René: When the doors were opened, I can almost feel the, the cool, the cold air coming in and the German officers shouting, "Raus, raus! Schnell, schnell!"
Irene: We were together for about four months, I believe. At which time there was an action called, and a few twins and perhaps some doctors and nurses were separated. And René and I were at that time separated from our mother. I can only recall a soul-piercing cry from our mother and I know we didn’t want to let go, but we were forcibly taken from her. And then we were also separated from each other. It was only later on that we learned that that entire lager, about 3,700 people, were all killed that night. Our mother among them.
René: When I got to the infirmary what I remember is, I always had to get undressed, and being put between two cold plates which I know were called Roentgen machines, I think that’s x-ray. And measured and weighed and poked and pushed.

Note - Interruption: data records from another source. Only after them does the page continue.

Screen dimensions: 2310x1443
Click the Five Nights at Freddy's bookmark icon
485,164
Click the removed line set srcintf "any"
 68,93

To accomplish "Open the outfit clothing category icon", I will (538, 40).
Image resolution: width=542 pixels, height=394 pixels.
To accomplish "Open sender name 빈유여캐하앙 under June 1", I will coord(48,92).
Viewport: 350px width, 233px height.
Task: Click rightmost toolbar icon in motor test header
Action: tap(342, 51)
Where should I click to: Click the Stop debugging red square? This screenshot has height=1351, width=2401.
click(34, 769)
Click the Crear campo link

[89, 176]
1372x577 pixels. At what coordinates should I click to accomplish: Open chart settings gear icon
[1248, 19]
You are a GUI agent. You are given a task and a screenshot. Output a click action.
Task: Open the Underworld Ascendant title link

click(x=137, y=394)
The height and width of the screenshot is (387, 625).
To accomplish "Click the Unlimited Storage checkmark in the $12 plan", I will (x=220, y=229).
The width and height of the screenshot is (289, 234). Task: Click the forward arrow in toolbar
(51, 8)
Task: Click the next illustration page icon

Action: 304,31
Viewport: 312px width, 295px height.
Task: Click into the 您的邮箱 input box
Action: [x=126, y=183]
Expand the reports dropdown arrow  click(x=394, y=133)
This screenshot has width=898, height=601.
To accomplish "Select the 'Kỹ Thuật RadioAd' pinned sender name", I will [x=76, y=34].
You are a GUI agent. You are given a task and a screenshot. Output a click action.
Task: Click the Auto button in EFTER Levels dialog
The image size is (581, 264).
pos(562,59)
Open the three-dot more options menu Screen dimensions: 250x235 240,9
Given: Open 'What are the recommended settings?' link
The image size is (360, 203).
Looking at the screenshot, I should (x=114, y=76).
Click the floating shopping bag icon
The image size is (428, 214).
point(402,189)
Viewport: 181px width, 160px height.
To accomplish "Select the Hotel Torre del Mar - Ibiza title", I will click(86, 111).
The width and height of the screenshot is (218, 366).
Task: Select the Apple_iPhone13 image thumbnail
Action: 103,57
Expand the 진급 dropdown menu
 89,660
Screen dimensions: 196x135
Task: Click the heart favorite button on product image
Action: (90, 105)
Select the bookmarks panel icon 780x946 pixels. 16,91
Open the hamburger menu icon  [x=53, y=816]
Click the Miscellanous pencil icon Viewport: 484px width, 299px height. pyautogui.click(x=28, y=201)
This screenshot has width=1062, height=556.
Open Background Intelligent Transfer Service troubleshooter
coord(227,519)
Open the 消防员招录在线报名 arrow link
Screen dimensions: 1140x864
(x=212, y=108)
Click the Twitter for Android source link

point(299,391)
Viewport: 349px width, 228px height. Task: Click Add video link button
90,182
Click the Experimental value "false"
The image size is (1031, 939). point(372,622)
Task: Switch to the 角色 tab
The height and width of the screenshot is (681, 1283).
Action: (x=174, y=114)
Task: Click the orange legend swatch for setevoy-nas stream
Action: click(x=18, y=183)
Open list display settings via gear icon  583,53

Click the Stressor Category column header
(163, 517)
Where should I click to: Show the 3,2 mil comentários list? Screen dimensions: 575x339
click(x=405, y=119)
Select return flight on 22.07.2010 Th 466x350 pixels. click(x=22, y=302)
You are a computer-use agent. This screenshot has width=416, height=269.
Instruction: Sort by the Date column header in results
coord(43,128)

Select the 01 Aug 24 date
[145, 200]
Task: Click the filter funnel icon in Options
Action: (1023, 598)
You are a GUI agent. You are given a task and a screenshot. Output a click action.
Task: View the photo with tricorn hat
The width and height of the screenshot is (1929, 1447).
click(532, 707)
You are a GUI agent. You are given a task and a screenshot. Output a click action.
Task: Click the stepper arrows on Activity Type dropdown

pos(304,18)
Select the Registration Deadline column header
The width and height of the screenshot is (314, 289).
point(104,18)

Irene: I remember going to Mengele specifically. I, actually the very first time that we went to the doctor was when our mother was still with us. So we were still in the Czech Familienlager. And I remember it especially because I was only concerned that René would cry, and something terrible would happen to him. And I have recollections of blood being taken from my neck and my arms. I hate doctors. The blood from the neck was extremely painful, extremely painful. But I knew I couldn’t cry and I didn't. I never cried.
The twins survived the systematic murder of six million Jews. Soviet troops liberated Auschwitz in January 1945.
René: I also was motivated to keep myself going by the fact that I knew that she was somewhere out there. I even saw her once. I think we saw each other once through a fence, or two fences. Nothing was said, we just saw each other, and we knew we were alive and always had that feeling that she was alive, always. Never left. And everything that happened afterwards was just done basically so I could meet up with Irene.
PROFESSOR BENNO MÜLLER-HILL
If these guys think the death of these persons has been anyhow already determined, so then under these conditions, you can do an experiment with the person, you know. Unfortunately, if you lost all humanity, then you argued this way.
SIMON ROSENKIER
They shipped me to Birkenau. There was a lot of other kids, a lot of kids over there, and they took me out and Schumann says that I'm a German Jew, blond with blue eyes, take care of him to Mengele. There were twins there, and then finally Mengele comes in. They grabbed my testicles and they gave me shots. One guy, kids go like this, what is it, white stuff come out from their mouth, sometimes they want them to die, he gives them a syringe in the heart, you know, right next to me, the kid falls and the commander takes him out. When they grab you in the testicles and give you a shot, you must not scream, you scream you’re dead. You just must bite, you know, like you don’t feel nothing. You understand what I'm talking about. Just don’t make any move or aggravate them, otherwise you’re gone. I was thinking about myself and about my family, if I’m ever going see them. I says, you know, "I hope you're alive and I'm coming to see you." To my mother I was talking. "I don't know what's going to happen to me, I don't know if I'm ever going to see you again, because all my friends are not coming back. Tears, you just cry and cry and cry. Family was dear to me, I don’t know if I ever ever going to see them. And I didn’t, none of them.
I must have come at the end of the year to Buchenwald. I was liberated in April, in 1945. I went to the gate and guess who came in? Americans.
When I married Joan, my wife, I said, I want to have a big family, definitely. And then she could not conceive, you understand, so I went to a lot of doctors. Then after a while I was reading in the papers how people were sterilized, how people were sterilized by the Germans, and they showed pictures and this and that and I said to my wife, you know something, I think they did it to me and I didn’t realize it. And when I went to the doctors, and I told him told then, sterilized, you know, Auschwitz, Birkenau, he said, forget it, you’d better adopt a child, and they gave us letters, permission to adopt. Which we did. Allison.